According to the U.S. Department of Health and Human Services (HHS), the Office of Civil Rights (OCR) has received 132,559 complaints and has begun 887 compliance reviews since 2003.With HHC’s toll-free number, online form, and a dedicated email address for complaints, it is easier now than ever to file a HIPAA complaint. Since a single complaint reaching OCR has the ability to greatly hinder your practice while an investigation takes place, it is vital that you create compliance protocols and ensure that your staff adheres to them.
Understand the Process
Should any of your patients have a HIPAA complaint to lodge, what do they do? Does your office have a HIPAA complaint form at the ready? Is there a HIPAA compliance officer in-house that can take the written form, speak with the patient, determine if a violation has occurred and resolve the complaint? The goal is for a patient to not only be aware of her rights, but understand how to exercise them in-house without involving HHS.
If your practice receives a complaint, it is vital that your staff be aware that it is the right of the patient to file one. Once a complaint is received, there must be a process in place to resolve the patient’s complaint before the complaint is formally lodged with HSS. This must include contacting the patient as soon as possible to make them aware of the process, keeping the patient informed on the steps being taken to mitigate risk and address their complaint, formally notifying the patient of the outcome of the investigation, and keeping detailed documentation so the practice can avoid any complaints in the future.
Such a process not only conveys the importance of HIPAA to the patient but to the front office staff as well, who may be prone to the greatest number of violations simply because they do not understand the severity of the outcome.
Know Common Problem Areas
According to HHS, the private practices are the most common type of entity that has been required to take corrective action due to a HIPAA violation, with hospitals and outpatient facilities coming in at second and third, respectively. For women’s health physicians, these entities cover the entirety of your practice and require the most diligent care in order to keep patient information confidential.
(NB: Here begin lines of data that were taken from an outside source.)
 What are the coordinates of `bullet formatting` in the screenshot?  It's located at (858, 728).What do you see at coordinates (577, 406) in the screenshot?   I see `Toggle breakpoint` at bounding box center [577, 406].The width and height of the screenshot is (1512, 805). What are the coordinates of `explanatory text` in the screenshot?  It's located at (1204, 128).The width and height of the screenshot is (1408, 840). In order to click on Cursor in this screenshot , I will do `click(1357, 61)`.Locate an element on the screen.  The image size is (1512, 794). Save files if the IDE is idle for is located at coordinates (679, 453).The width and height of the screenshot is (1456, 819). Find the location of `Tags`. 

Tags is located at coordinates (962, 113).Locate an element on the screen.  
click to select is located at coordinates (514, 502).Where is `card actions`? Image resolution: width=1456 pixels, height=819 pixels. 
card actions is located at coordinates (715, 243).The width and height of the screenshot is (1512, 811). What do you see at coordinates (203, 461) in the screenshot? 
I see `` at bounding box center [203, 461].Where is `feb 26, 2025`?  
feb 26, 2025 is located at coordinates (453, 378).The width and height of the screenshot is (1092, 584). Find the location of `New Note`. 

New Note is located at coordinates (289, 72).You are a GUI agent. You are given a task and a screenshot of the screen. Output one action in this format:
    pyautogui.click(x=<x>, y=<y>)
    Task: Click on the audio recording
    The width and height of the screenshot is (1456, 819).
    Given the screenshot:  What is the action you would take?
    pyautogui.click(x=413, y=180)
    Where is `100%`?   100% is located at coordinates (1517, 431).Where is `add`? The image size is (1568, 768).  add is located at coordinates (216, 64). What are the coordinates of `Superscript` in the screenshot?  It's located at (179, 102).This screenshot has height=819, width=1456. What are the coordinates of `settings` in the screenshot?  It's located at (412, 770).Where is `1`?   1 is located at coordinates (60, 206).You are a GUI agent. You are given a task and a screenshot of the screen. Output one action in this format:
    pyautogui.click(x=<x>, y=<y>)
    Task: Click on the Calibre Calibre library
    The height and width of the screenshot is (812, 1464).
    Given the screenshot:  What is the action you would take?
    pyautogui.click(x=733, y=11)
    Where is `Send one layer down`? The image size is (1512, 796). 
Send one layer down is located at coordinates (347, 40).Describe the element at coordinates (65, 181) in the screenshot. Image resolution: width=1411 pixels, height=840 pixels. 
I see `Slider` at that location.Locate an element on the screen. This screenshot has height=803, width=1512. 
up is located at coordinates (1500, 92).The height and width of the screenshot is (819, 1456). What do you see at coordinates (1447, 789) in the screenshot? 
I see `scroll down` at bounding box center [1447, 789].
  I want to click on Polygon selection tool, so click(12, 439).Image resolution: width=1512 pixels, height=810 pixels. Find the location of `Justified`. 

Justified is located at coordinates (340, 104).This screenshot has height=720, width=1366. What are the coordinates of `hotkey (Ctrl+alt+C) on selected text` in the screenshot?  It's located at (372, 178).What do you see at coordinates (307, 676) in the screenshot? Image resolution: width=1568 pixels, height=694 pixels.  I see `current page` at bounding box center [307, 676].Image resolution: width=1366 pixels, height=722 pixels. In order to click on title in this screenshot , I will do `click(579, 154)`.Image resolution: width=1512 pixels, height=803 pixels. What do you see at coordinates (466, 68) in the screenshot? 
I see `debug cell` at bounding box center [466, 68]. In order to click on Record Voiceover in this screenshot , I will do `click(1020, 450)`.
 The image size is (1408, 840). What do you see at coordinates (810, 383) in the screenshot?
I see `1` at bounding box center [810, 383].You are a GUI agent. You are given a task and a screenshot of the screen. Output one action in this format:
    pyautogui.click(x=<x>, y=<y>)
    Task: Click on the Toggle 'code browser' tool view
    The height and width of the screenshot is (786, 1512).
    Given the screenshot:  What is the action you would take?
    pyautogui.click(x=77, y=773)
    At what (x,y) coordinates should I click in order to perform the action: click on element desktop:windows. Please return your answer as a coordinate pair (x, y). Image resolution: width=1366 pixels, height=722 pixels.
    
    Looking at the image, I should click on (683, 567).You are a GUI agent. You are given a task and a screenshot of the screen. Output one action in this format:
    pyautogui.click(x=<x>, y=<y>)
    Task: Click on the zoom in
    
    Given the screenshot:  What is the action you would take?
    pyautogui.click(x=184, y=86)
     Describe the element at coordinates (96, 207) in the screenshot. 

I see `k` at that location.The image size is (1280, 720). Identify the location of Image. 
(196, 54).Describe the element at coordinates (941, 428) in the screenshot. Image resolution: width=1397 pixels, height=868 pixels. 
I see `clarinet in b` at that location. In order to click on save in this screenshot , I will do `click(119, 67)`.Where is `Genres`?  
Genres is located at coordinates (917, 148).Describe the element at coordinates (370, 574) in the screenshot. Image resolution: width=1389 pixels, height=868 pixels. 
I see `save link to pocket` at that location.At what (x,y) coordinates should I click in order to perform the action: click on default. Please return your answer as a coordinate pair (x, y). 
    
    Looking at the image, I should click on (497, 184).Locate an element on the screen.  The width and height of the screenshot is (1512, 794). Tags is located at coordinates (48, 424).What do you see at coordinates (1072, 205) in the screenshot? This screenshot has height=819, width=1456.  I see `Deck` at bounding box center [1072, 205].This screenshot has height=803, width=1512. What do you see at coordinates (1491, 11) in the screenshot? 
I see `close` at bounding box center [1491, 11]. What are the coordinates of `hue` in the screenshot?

Throughout the history of HIPPA, the OCR has investigated a variety of instances where HIPPA laws were broken. The most common among them were:
- Impermissible use and/or disclosure of information
- Lack of safeguards on information
- Lack of patient access to their health information
- Lack of administrative safeguards on electronic information
- Use and/or disclosure of more than the minimum necessary information
Offer Robust Training
One of the best ways you can prevent a HIPPA violation is to make sure your staff is properly trained. HIPPA compliance should be incorporated into your orientation training for new staff members, and regular refresher courses should be offered to make sure everyone stays up to date with any new developments. Ongoing training is especially important if your office has experienced a HIPPA violation.